The Grift Revealed: How Trad Inc. Flipped on Leo in 24 Hours
They mocked him. They deleted their tweets. Now they’re kissing his ring. And it’s not because they believe. It’s because they’re bought.
When Pope Leo XIV was elected, the initial reaction from many in Trad Inc. was clear and critical. He was called the Francis continuity candidate. Some posted memes of white smoke turning to black. Tweets and livestreams warned that the revolution would continue. The consensus was near unanimous: this was not a moment of hope, but of betrayal.
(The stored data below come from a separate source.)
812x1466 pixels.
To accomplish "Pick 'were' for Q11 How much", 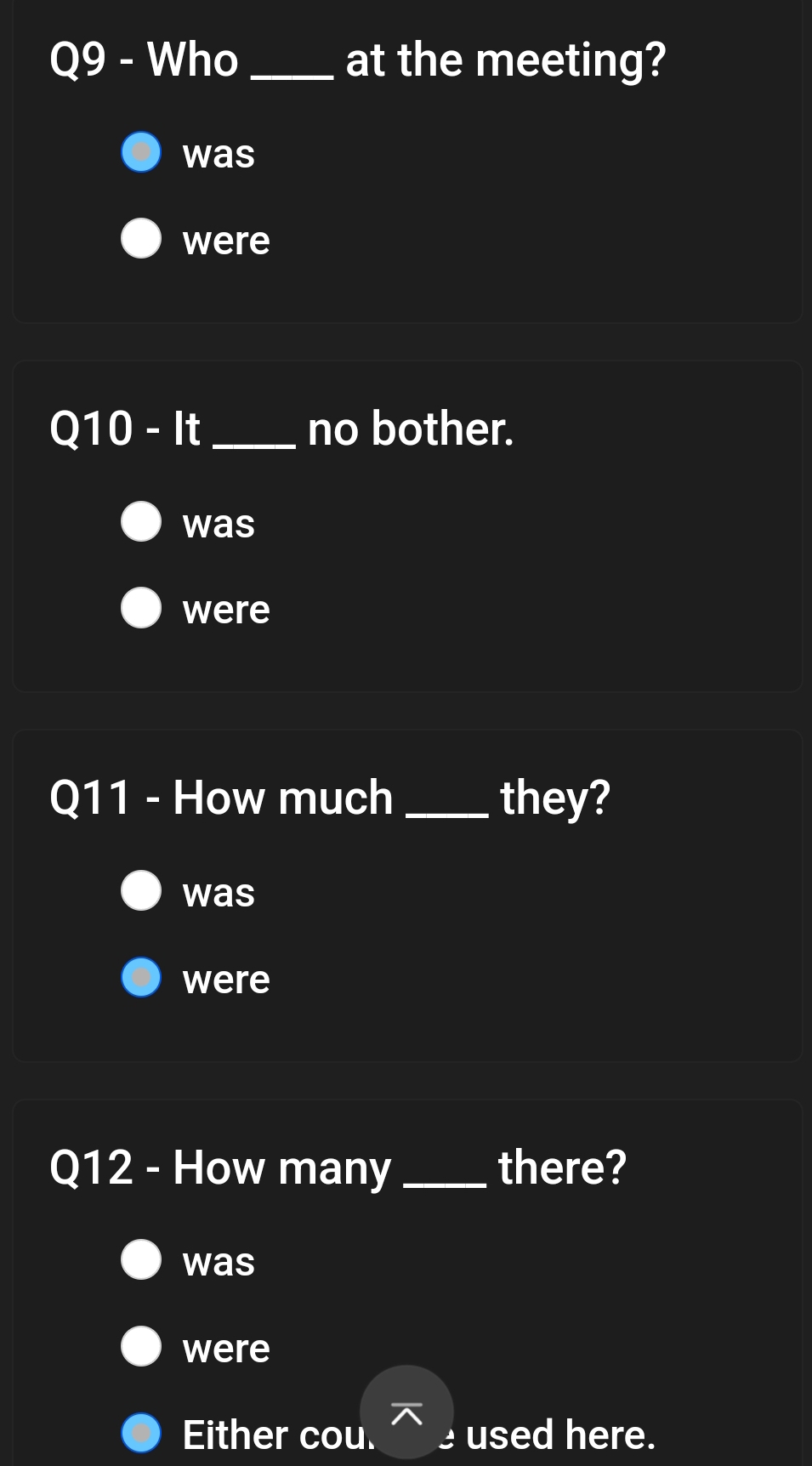I will pyautogui.click(x=141, y=977).

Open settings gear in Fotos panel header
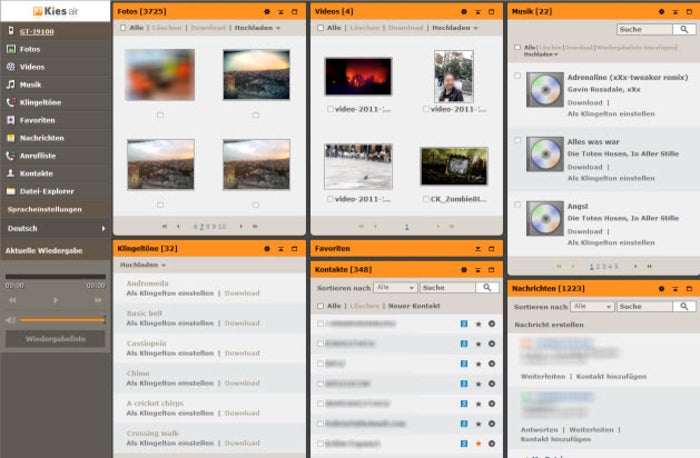265,11
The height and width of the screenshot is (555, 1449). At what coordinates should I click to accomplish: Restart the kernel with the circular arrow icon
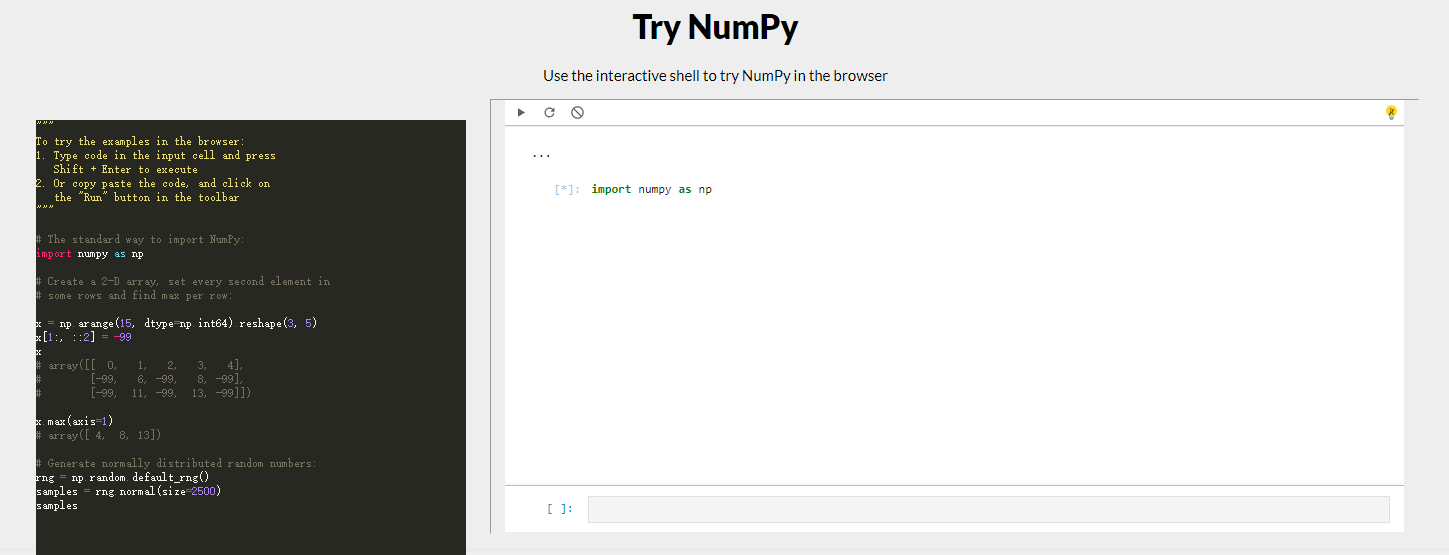pyautogui.click(x=549, y=113)
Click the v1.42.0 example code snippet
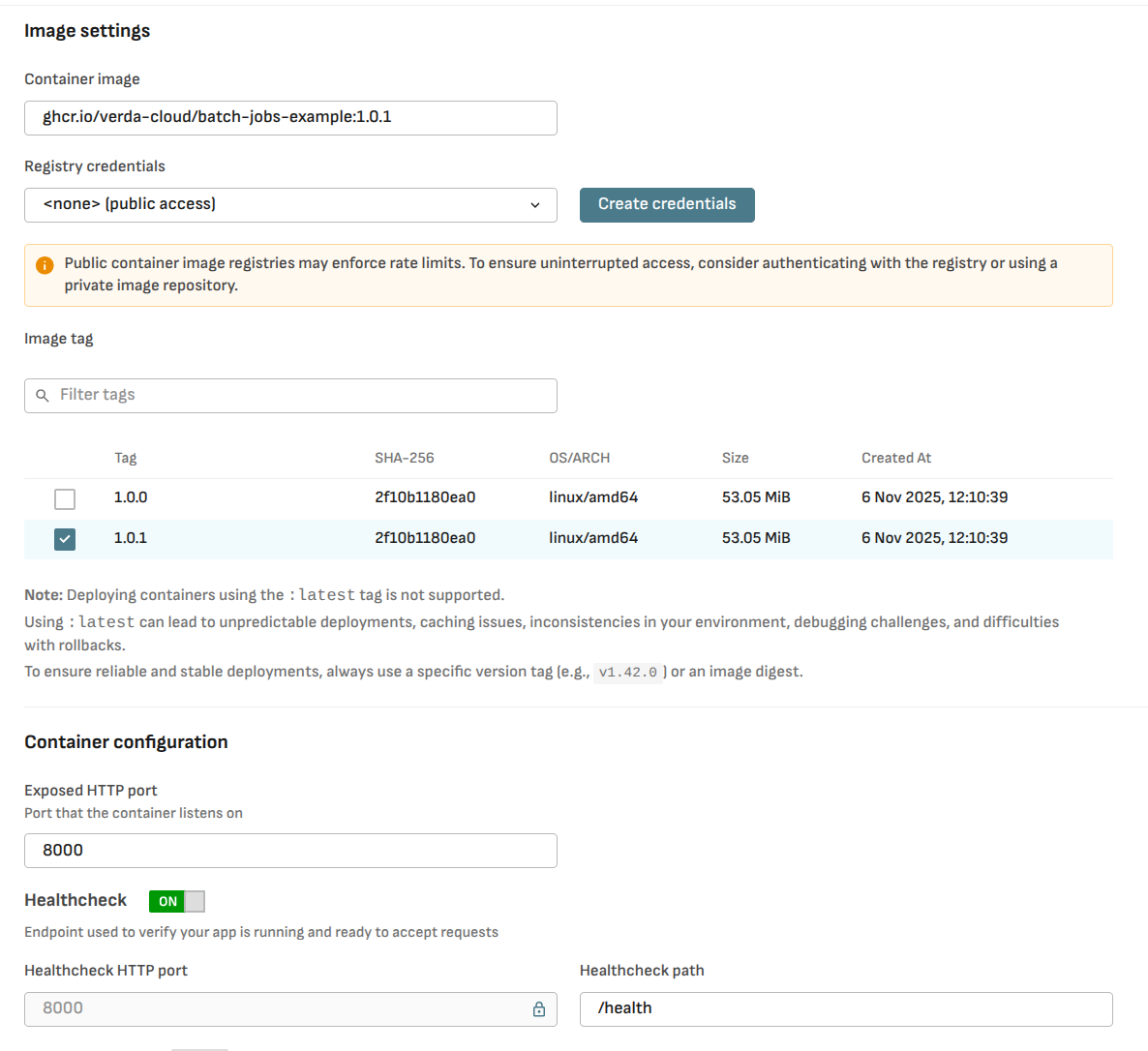Image resolution: width=1148 pixels, height=1051 pixels. pos(627,673)
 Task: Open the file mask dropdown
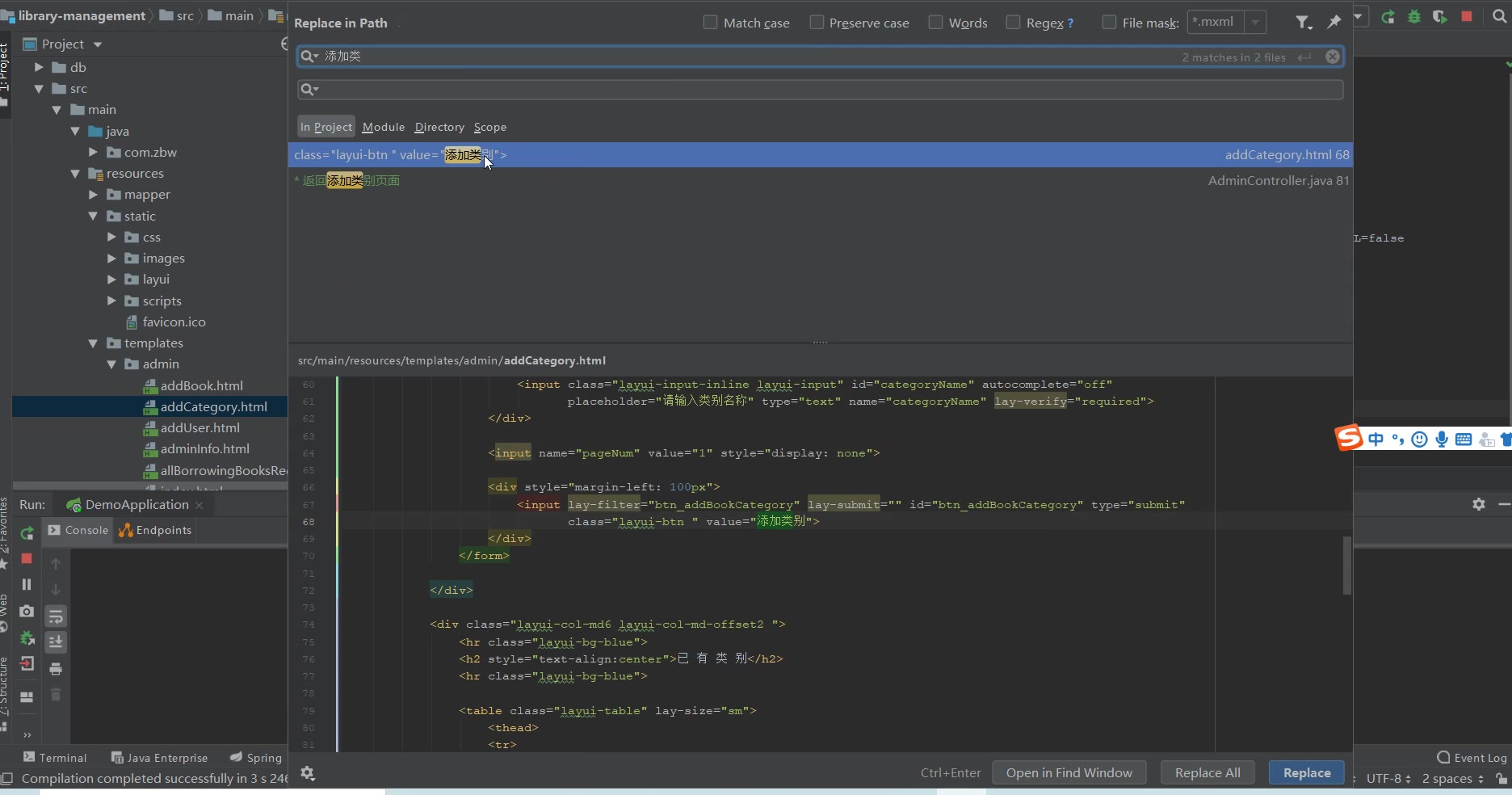click(x=1255, y=23)
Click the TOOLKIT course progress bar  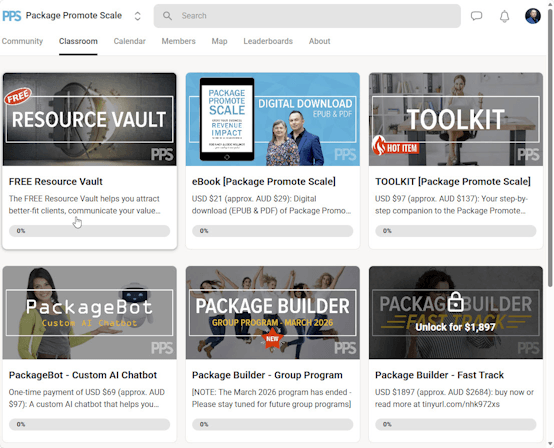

And then, within 24 hours, it all changed. Posts disappeared. YouTube thumbnails were edited or pulled. Twitter timelines were wiped. The message pivoted to “let’s give him a chance.” The tone changed from alarm to optimism. And all of this happened before Leo had even publicly explained his vision or priorities as pope.
Then came the confirmation. On May 14, Leo praised Isaac of Nineveh: an Eastern mystic outside the Church whose universalist views were already scandalously embraced by Francis. Four days later, he declared Pope Francis to be “accompanying us from Heaven.” These weren’t neutral gestures. They were unmistakable signs that the revolution was not being corrected, it was being canonized.
But by that time, the narrative had already shifted. Trad Inc. had made its pivot. The same influencers who, just hours after the conclave, denounced Leo as a liberal in Latin vestments, were now urging patience. They had begun laundering his image before he had said or done a single thing, except exist as a potential bridge back to access and credibility.
As Ben Harnwell said in a now widely shared Rumble video, this flip wasn’t about theology. It was about the grift. A pope who wears lace and speaks reverently offers opportunity: for interviews, platforms, conferences, and Vatican invites. If you flatter him, you might get a phone call. If you criticize him, you’re frozen out.
And so the content changed. Not because of what Leo did, but because of what Trad Inc. wants.
Steve Bannon was blunt about it. In post-conclave interviews, he accused Francis of rigging the election. According to Bannon, Prevost was handpicked by Bergoglio, and Francis-appointed cardinals ensured the outcome. He called Leo “the worst pick for MAGA Catholics,” a globalist pope chosen to neutralize populist resistance. He even said the conclave was “more rigged than the 2020 election,” predicting future battles over immigration and sovereignty with Leo siding against the faithful.
The New York Times confirmed that Francis’s cardinals dominated the vote and painted Leo as a compromise figure meant to unite progressive and conservative elements; an illusion of unity with no real change. Vanity Fair exposed the hypocrisy of the online right, quoting voices who were initially alarmed but quickly adopted a “wait and see” posture. Taylor Marshall, for example, posted a video calling Leo “definitely on the Francis trajectory.” That video vanished within hours. Replaced by this:
And perhaps the clearest example of the pivot came from John-Henry Westen of LifeSiteNews. In a video released shortly after the conclave, Westen blasted Leo for his role in the removal of Bishop Strickland and the elevation of Cardinal McElroy. It was firm, critical, and sober.
But then, days later, he published an editorial taking the exact opposite tone, emphasizing “hope” in Leo’s pontificate and urging readers not to begin from a “place of suspicion or opposition.” One moment Leo was dangerous. The next, he was the dawn of renewal. The content changed. The man hadn’t.
This isn’t integrity. It’s insurance.
The Latin is back. The vestments are richer. The chant is smoother. And for many in Trad Inc., that is enough. Doctrine can collapse. Heretics can be canonized. Francis can be declared a heavenly presence. But if the optics feel Catholic, the grift goes on.
Some of us haven’t forgotten. Some of us still believe doctrine matters more than dress. Some of us remember that the Church is not saved by aesthetics but by truth.
And some of us aren’t deleting our posts.
I have ignored the grift of the social media "trad movement" for years. Unfortunately, we are outnumbered now and they have completely taken over the conversation even in real life in the Sunday social circles.
It's nice to know there are serious Catholics around still who are tuned in to the very real work of Catholic restoration. Thank you for holding the line.
We are in dire need of Catholic teachers teaching orthodox theology, philosophy, and spirituality.
It's good to have Chris Jackson as a sobering voice reason in this moment of confusion. It's interesting to see this shift happening in traditional circles and I must admit, it's tempting to want to put your gaurd down and rejoice in a new Pope thats looking and saying Catholic things.My suspicion, is that this was the plan from the beginning. To have a Pope so outrageous like Francis that when he's finally gone, people will rejoice that the veneer of Catholicity returning, will nullify alot of the resistance to the doctrinal attacks that have been left like trojan horses in this post Francis synodality wasteland. I do sincerely hope Pope Leo turns out to be good but I suspect that will only happen under absolute servere persecution that I think is coming. Watch and 🙏.